Psychologists Jennifer Steele at York University in Toronto and Nalini Ambady of Tufts University in Boston took one group of female students and asked them about phone service. The other set of girls were asked about co-ed housing. Both groups were then asked how pleasant it would be do read a poem, solve an algrebra problem, and other questions trying to see their preference for the arts or math.
The group asked about co-ed housing strongly preferred the arts. Why? Psychologists believe asking them questions that reminded them of their sex (co-ed housing) triggered a stereotype that the arts are more feminine and math is masculine.
In other words, very subtle and seemingly innocent cues can trigger these stereotypes.
The second half of the study involved college females to stare at a "plus sign" on a computer screen. At times, specific words would flash for 1/10th of a second - not long enough for the conscious mind to actually be able to read the word. But it was enough for the subconscious. The students that saw feminine words like "lipstick" or "doll" also recorded a much higher preference for the arts than math compared to the girls who were flashed words like "cigar" and "suit."

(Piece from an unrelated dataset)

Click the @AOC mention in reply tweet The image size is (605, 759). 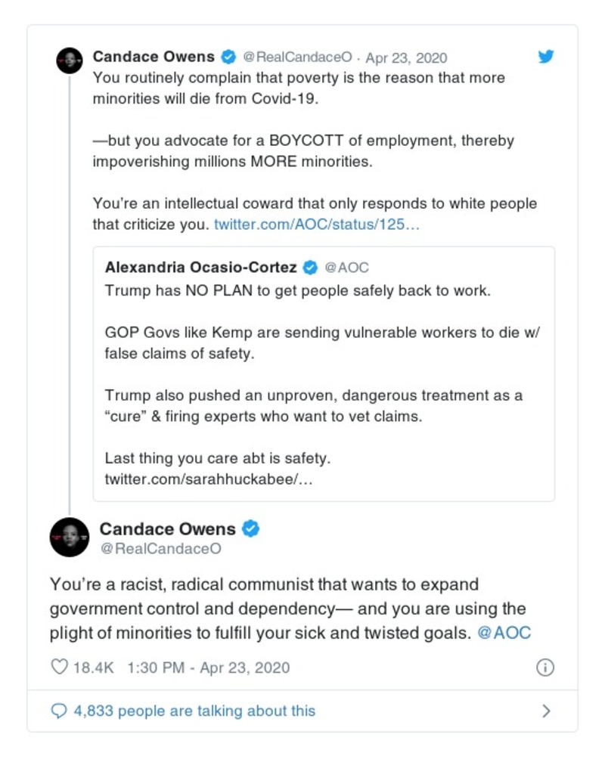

"It is disturbing to think I can show you words outside your awareness and that can influence your preference," Steele said.
Very recently, another stereotype study was conducted by psychology student David Butz of Florida State. He found displaying the American flag had an influence on white students on math and anagram tests. The white students outscored their fellow white students without the flag. Minorities saw no change with or without a flag. Almost all students didn't even notice the flag, but it seems subconsciously, it did influence performance.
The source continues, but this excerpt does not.